Le 18 septembre à Bamako, le ministre des Mines, Amadou Keïta, et l’ambassadeur de Türkiye, Efe Ceylan, ont discuté coopération. Mais une vérité s’impose : les Maliens n’acceptent plus de voir leurs richesses pillées pendant qu’ils demeurent dans la pauvreté.
En 2024, l’or malien a rapporté des milliards… mais aux compagnies étrangères. Le pays a produit 51 tonnes d’or, sans que cette manne ne profite réellement aux populations. Désormais, avec le lithium de Goulamina, ressource stratégique pour l’industrie mondiale des batteries, la vigilance est maximale. Car chaque once de minerai sortie du sol doit d’abord servir le développement du Mali, et non engraisser d’autres capitales.
La Türkiye avance ses pions. Elle veut investir, après avoir déjà installé sa compagnie Aksa dans l’énergie et Turkish Airlines dans le ciel malien. Mais Bamako doit rester ferme : partenariat oui, dépendance non. Les accords devront inclure des emplois pour les jeunes, des écoles, des infrastructures et des retombées concrètes pour les communautés riveraines des mines.

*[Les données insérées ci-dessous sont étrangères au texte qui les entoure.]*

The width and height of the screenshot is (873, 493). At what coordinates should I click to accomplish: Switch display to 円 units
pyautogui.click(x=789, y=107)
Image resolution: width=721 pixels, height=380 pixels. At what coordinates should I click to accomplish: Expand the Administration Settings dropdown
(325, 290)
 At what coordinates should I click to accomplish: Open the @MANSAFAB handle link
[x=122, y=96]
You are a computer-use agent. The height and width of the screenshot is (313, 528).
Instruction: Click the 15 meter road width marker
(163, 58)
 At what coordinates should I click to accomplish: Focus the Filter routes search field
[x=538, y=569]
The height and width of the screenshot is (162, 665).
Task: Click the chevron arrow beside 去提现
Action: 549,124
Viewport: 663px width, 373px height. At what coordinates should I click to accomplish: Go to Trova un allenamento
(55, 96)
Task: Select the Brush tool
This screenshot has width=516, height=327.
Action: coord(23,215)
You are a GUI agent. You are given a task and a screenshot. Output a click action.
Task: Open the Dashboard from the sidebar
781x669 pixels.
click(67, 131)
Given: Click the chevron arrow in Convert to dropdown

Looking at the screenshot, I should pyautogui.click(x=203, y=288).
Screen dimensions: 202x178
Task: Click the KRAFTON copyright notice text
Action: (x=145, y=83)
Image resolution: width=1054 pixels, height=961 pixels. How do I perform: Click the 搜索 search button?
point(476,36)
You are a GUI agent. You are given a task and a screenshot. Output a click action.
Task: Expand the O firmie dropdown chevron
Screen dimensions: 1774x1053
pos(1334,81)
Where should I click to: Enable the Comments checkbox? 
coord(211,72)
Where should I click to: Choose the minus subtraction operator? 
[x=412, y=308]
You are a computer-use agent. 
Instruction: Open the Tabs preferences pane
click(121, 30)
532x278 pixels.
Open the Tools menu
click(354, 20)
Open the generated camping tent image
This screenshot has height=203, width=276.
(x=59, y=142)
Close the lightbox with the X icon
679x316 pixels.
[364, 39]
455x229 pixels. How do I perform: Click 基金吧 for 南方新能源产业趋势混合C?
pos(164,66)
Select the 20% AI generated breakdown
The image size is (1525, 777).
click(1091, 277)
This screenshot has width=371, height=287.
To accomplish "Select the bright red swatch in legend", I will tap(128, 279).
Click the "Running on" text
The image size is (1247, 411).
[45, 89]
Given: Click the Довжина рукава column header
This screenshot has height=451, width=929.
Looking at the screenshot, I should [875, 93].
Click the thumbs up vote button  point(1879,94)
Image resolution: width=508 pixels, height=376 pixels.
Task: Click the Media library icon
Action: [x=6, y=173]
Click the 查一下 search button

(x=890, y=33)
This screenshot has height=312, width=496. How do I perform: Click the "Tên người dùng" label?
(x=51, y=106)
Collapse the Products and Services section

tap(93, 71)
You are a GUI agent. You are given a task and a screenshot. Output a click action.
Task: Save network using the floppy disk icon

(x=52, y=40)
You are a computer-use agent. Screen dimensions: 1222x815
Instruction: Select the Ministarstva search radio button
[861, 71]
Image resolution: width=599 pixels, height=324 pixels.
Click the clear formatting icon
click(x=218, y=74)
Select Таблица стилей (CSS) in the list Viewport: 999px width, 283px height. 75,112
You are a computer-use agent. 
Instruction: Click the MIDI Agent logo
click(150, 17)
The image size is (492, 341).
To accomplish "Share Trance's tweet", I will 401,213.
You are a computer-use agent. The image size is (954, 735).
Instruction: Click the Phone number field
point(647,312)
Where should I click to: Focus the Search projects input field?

Les Maliens le disent haut et fort : plus jamais de contrats léonins qui font sortir l’or, le coton, l’uranium ou demain le lithium sans changer la vie du peuple. La coopération, qu’elle soit avec la Türkiye, la Chine ou qui que ce soit, doit désormais s’écrire à une seule condition : la souveraineté et la justice économique.